▶ [Work task]: Each record should appear again in the response exactly as it does in the original.

Saved entries:

··········

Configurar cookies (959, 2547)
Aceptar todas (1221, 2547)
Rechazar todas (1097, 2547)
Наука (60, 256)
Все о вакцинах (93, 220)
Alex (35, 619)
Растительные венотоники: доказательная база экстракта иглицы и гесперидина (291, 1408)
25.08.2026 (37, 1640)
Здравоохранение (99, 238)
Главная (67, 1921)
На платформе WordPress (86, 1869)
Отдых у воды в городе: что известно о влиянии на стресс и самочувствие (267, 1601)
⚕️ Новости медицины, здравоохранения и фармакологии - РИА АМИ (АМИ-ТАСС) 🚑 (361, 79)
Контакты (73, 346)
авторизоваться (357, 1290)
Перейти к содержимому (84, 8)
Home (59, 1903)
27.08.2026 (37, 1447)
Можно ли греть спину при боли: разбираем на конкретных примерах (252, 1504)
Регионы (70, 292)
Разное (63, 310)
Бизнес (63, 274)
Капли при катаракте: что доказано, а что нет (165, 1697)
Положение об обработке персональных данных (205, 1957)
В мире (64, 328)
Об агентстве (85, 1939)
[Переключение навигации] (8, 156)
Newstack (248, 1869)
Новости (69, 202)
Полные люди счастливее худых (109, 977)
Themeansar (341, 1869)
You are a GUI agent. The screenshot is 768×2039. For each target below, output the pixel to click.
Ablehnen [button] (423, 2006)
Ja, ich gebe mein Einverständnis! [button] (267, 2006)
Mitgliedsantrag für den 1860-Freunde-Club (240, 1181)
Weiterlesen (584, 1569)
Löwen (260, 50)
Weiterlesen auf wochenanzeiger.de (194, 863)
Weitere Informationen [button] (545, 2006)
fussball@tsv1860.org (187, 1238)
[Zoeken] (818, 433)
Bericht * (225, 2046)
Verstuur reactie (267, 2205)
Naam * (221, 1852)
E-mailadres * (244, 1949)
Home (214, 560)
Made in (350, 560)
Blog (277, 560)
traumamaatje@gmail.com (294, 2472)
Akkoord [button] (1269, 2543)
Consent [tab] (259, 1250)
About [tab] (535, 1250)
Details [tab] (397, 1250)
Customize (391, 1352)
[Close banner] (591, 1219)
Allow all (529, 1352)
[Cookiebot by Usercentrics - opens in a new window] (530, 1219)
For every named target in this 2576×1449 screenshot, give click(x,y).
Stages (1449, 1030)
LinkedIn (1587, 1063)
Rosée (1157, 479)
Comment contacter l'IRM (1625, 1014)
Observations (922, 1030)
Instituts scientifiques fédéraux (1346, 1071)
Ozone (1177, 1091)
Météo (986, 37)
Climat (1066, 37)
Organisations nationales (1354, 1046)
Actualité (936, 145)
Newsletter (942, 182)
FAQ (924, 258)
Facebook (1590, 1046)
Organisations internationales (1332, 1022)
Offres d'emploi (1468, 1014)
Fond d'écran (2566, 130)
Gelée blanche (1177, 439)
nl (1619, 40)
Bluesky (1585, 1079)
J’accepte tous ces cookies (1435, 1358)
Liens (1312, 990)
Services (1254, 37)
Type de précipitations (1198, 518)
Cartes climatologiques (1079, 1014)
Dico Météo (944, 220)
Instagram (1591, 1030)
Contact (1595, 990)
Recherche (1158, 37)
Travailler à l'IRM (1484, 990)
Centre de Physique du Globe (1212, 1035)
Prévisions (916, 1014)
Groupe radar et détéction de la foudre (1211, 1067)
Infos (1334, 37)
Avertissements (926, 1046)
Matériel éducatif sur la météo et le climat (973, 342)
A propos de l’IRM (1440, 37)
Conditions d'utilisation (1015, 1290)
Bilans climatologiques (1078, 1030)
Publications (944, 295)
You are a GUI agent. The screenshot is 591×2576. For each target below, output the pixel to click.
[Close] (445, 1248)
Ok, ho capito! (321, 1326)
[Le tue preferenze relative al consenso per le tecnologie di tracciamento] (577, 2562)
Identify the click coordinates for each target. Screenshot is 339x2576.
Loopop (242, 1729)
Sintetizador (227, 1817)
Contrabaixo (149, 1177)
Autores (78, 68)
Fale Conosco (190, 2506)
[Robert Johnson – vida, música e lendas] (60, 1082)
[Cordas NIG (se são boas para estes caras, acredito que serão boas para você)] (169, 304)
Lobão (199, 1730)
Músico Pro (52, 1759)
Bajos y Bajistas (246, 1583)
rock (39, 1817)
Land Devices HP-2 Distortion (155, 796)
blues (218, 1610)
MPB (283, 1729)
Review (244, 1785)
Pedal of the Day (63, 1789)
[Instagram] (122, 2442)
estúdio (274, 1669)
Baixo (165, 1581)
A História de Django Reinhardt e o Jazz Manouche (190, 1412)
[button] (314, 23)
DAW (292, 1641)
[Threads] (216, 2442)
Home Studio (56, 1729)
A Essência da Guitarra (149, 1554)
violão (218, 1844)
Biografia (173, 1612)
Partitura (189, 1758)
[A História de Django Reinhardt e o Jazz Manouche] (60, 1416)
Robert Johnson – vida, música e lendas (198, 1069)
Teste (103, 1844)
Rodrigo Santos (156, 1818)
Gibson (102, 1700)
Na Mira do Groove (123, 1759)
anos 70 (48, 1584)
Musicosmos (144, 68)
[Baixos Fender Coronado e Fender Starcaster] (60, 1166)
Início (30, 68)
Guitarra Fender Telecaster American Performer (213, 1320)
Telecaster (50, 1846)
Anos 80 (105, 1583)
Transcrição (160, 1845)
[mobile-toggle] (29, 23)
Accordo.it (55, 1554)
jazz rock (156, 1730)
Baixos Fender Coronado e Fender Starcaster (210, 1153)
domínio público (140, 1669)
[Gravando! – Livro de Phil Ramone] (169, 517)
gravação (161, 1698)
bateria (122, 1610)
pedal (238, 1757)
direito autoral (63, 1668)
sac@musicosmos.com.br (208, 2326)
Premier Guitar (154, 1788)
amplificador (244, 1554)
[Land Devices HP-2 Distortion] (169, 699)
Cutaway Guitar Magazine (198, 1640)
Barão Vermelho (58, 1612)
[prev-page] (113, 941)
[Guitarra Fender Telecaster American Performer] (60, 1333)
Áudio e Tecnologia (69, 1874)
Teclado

··········

▶ [Exercise result]:
Configurar cookies (959, 2547)
Aceptar todas (1221, 2547)
Rechazar todas (1097, 2547)
Наука (60, 256)
Все о вакцинах (93, 220)
Alex (35, 619)
Растительные венотоники: доказательная база экстракта иглицы и гесперидина (291, 1408)
25.08.2026 (37, 1640)
Здравоохранение (99, 238)
Главная (67, 1921)
На платформе WordPress (86, 1869)
Отдых у воды в городе: что известно о влиянии на стресс и самочувствие (267, 1601)
⚕️ Новости медицины, здравоохранения и фармакологии - РИА АМИ (АМИ-ТАСС) 🚑 (361, 79)
Контакты (73, 346)
авторизоваться (357, 1290)
Перейти к содержимому (84, 8)
Home (59, 1903)
27.08.2026 (37, 1447)
Можно ли греть спину при боли: разбираем на конкретных примерах (252, 1504)
Регионы (70, 292)
Разное (63, 310)
Бизнес (63, 274)
Капли при катаракте: что доказано, а что нет (165, 1697)
Положение об обработке персональных данных (205, 1957)
В мире (64, 328)
Об агентстве (85, 1939)
[Переключение навигации] (8, 156)
Newstack (248, 1869)
Новости (69, 202)
Полные люди счастливее худых (109, 977)
Themeansar (341, 1869)
You are a GUI agent. The screenshot is 768×2039. For each target below, output the pixel to click.
Ablehnen [button] (423, 2006)
Ja, ich gebe mein Einverständnis! [button] (267, 2006)
Mitgliedsantrag für den 1860-Freunde-Club (240, 1181)
Weiterlesen (584, 1569)
Löwen (260, 50)
Weiterlesen auf wochenanzeiger.de (194, 863)
Weitere Informationen [button] (545, 2006)
fussball@tsv1860.org (187, 1238)
[Zoeken] (818, 433)
Bericht * (225, 2046)
Verstuur reactie (267, 2205)
Naam * (221, 1852)
E-mailadres * (244, 1949)
Home (214, 560)
Made in (350, 560)
Blog (277, 560)
traumamaatje@gmail.com (294, 2472)
Akkoord [button] (1269, 2543)
Consent [tab] (259, 1250)
About [tab] (535, 1250)
Details [tab] (397, 1250)
Customize (391, 1352)
[Close banner] (591, 1219)
Allow all (529, 1352)
[Cookiebot by Usercentrics - opens in a new window] (530, 1219)
For every named target in this 2576×1449 screenshot, give click(x,y).
Stages (1449, 1030)
LinkedIn (1587, 1063)
Rosée (1157, 479)
Comment contacter l'IRM (1625, 1014)
Observations (922, 1030)
Instituts scientifiques fédéraux (1346, 1071)
Ozone (1177, 1091)
Météo (986, 37)
Climat (1066, 37)
Organisations nationales (1354, 1046)
Actualité (936, 145)
Newsletter (942, 182)
FAQ (924, 258)
Facebook (1590, 1046)
Organisations internationales (1332, 1022)
Offres d'emploi (1468, 1014)
Fond d'écran (2566, 130)
Gelée blanche (1177, 439)
nl (1619, 40)
Bluesky (1585, 1079)
J’accepte tous ces cookies (1435, 1358)
Liens (1312, 990)
Services (1254, 37)
Type de précipitations (1198, 518)
Cartes climatologiques (1079, 1014)
Dico Météo (944, 220)
Instagram (1591, 1030)
Contact (1595, 990)
Recherche (1158, 37)
Travailler à l'IRM (1484, 990)
Centre de Physique du Globe (1212, 1035)
Prévisions (916, 1014)
Groupe radar et détéction de la foudre (1211, 1067)
Infos (1334, 37)
Avertissements (926, 1046)
Matériel éducatif sur la météo et le climat (973, 342)
A propos de l’IRM (1440, 37)
Conditions d'utilisation (1015, 1290)
Bilans climatologiques (1078, 1030)
Publications (944, 295)
You are a GUI agent. The screenshot is 591×2576. For each target below, output the pixel to click.
[Close] (445, 1248)
Ok, ho capito! (321, 1326)
[Le tue preferenze relative al consenso per le tecnologie di tracciamento] (577, 2562)
Identify the click coordinates for each target. Screenshot is 339x2576.
Loopop (242, 1729)
Sintetizador (227, 1817)
Contrabaixo (149, 1177)
Autores (78, 68)
Fale Conosco (190, 2506)
[Robert Johnson – vida, música e lendas] (60, 1082)
[Cordas NIG (se são boas para estes caras, acredito que serão boas para você)] (169, 304)
Lobão (199, 1730)
Músico Pro (52, 1759)
Bajos y Bajistas (246, 1583)
rock (39, 1817)
Land Devices HP-2 Distortion (155, 796)
blues (218, 1610)
MPB (283, 1729)
Review (244, 1785)
Pedal of the Day (63, 1789)
[Instagram] (122, 2442)
estúdio (274, 1669)
Baixo (165, 1581)
A História de Django Reinhardt e o Jazz Manouche (190, 1412)
[button] (314, 23)
DAW (292, 1641)
[Threads] (216, 2442)
Home Studio (56, 1729)
A Essência da Guitarra (149, 1554)
violão (218, 1844)
Biografia (173, 1612)
Partitura (189, 1758)
[A História de Django Reinhardt e o Jazz Manouche] (60, 1416)
Robert Johnson – vida, música e lendas (198, 1069)
Teste (103, 1844)
Rodrigo Santos (156, 1818)
Gibson (102, 1700)
Na Mira do Groove (123, 1759)
anos 70 (48, 1584)
Musicosmos (144, 68)
[Baixos Fender Coronado e Fender Starcaster] (60, 1166)
Início (30, 68)
Guitarra Fender Telecaster American Performer (213, 1320)
Telecaster (50, 1846)
Anos 80 (105, 1583)
Transcrição (160, 1845)
[mobile-toggle] (29, 23)
Accordo.it (55, 1554)
jazz rock (156, 1730)
Baixos Fender Coronado e Fender Starcaster (210, 1153)
domínio público (140, 1669)
[Gravando! – Livro de Phil Ramone] (169, 517)
gravação (161, 1698)
bateria (122, 1610)
pedal (238, 1757)
direito autoral (63, 1668)
sac@musicosmos.com.br (208, 2326)
Premier Guitar (154, 1788)
amplificador (244, 1554)
[Land Devices HP-2 Distortion] (169, 699)
Cutaway Guitar Magazine (198, 1640)
Barão Vermelho (58, 1612)
[prev-page] (113, 941)
[Guitarra Fender Telecaster American Performer] (60, 1333)
Áudio e Tecnologia (69, 1874)
Teclado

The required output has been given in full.